Top of Selected passage

How financial inclusion is a pathway to reviving tourism

Financial inclusion can contribute to tourism development in many ways

Global travel and tourism have not been the same ever since the onset of the Covid-19 pandemic. The tourism sector has endured one of the most challenging tests of survival so far, with the estimates from World Tourism Organization indicating that the travel and tourism industries lost approximately $80bn in receipts, jeopardising more than 100 million jobs.

This has particularly been true for several emerging markets and developing economies (EMDEs) in the Middle East and North Africa (MENA) region, such as the United Arab Emirates (UAE), which significantly depend on tourism not only for their survival but also as a strategy to diversify away from oil.

According to data from the World Travel and Tourism Council (WTTC), the travel and tourism contributions to GDP for the UAE was 10.9 per cent, above the Gulf Cooperation Council (GCC) countries’ average of 8.6 per cent and well above the (MENA) region average of 5.3 per cent. However, the ongoing pandemic has brought the tourism industry to a standstill in the MENA region, with UNWTO reporting a decline in tourist arrivals of 74 per cent in the Middle East in 2020, resulting in an expected GDP loss of $154bn. The current outlook does not seem very optimistic either as the Middle East recorded a drop of 78 per cent in tourist arrivals during the first quarter of 2021, compared to the same period last year.

While the struggle for survival has been real, the ongoing vaccination drive against Covid-19 seems to have offered a light at the end of the tunnel for the tourism sector. Several countries around the world, including the UAE, are now gradually opening their borders to international tourists (Dubai has already been ahead of the curve, with other emirates slowly following suit) in a concerted effort to revive their tourism sector.

Bottom of Selected passage
Top of Excerpted data

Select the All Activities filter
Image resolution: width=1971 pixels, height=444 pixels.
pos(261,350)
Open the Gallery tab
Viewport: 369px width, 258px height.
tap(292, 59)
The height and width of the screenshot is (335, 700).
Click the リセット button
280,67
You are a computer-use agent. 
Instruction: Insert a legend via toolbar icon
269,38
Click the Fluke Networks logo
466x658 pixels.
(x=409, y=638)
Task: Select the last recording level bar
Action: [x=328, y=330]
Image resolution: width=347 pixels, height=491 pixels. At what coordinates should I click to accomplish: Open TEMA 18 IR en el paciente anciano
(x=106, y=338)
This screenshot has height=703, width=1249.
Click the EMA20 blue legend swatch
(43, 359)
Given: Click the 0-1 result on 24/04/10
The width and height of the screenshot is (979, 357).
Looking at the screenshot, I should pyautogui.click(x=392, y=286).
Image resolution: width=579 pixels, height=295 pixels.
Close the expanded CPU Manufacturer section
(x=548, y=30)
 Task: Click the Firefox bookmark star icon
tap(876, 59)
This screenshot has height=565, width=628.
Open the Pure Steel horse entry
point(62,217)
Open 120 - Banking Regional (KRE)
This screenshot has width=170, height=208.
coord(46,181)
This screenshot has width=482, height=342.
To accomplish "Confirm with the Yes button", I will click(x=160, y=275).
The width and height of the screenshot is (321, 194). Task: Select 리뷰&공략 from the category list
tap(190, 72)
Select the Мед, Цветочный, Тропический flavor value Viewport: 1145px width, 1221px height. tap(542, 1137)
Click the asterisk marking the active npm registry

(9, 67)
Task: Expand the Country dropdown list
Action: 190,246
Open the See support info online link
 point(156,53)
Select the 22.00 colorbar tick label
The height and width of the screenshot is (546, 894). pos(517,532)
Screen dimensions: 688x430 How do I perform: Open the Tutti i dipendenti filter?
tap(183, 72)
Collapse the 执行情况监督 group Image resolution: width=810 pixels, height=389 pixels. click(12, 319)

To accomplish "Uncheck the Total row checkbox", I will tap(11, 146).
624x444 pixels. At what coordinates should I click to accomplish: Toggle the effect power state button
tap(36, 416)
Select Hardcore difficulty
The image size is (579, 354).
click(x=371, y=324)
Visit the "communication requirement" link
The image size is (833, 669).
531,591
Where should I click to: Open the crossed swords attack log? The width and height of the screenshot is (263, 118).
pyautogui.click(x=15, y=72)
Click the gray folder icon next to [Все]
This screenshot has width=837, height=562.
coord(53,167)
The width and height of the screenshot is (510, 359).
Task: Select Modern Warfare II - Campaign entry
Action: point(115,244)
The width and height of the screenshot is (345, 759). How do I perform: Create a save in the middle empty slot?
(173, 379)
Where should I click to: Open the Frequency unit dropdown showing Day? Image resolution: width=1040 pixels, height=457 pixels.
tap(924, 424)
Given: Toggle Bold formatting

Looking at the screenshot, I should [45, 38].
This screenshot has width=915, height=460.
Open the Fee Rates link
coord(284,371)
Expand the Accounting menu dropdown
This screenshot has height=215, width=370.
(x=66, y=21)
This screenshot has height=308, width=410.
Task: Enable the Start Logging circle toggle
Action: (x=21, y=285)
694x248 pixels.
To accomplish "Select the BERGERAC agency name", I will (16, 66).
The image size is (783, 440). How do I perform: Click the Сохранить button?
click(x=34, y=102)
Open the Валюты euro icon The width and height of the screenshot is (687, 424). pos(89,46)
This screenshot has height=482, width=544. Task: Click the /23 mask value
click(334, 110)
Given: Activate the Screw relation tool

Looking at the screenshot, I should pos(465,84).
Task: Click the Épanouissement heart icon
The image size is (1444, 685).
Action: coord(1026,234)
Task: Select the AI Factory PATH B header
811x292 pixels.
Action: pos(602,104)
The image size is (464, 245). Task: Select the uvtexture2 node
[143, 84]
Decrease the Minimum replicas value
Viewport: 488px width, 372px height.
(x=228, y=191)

Bottom of Excerpted data

> [Requirement 1]: Retype the passage on financial inclusion and tourism from "How financial inclusion" up to and including "away from oil.".
> [Requirement 2]: Continue the passage on financial inclusion and tourism from the point where it stops.

> [Task answer 1]:
How financial inclusion is a pathway to reviving tourism

Financial inclusion can contribute to tourism development in many ways

Global travel and tourism have not been the same ever since the onset of the Covid-19 pandemic. The tourism sector has endured one of the most challenging tests of survival so far, with the estimates from World Tourism Organization indicating that the travel and tourism industries lost approximately $80bn in receipts, jeopardising more than 100 million jobs.

This has particularly been true for several emerging markets and developing economies (EMDEs) in the Middle East and North Africa (MENA) region, such as the United Arab Emirates (UAE), which significantly depend on tourism not only for their survival but also as a strategy to diversify away from oil.

> [Task answer 2]:
The big question facing policymakers today is how can countries, especially EMDEs, ensure that the ongoing recovery proves to be robust and resilient? One potentially important avenue that has not received much attention amongst policymakers comes from achieving higher financial inclusion. Financial inclusion broadly refers to greater access to financial services, providing and enabling the firms and households in an economy with access to the formal credit market, as well as facilitating the use of those financial services.

Globally, there is a consensus among academics and policymakers that expanding financial services provision has the potential to promote equitable economic growth, especially in EMDEs. This is also the reason why it has been recognised as one of the key enablers to achieve several of the United Nations’ Sustainable Development Goals.

How can financial inclusion boost tourism?
Financial inclusion can contribute to tourism development in many ways. Firstly, greater access to financial services can spur entrepreneurial activities, which provides much-needed access to capital for SMEs. This can boost enterprise growth as well as encourage an entrepreneurial culture in the tourism sector, resulting in higher supply and demand for tourism services.

Secondly, higher financial inclusion can also boost firm innovation. Given the competitive nature of the tourism industry, SMEs are forced to innovate in order to survive. Thus, expanding financial inclusivity can enhance these firms’ abilities to innovate and improve service delivery.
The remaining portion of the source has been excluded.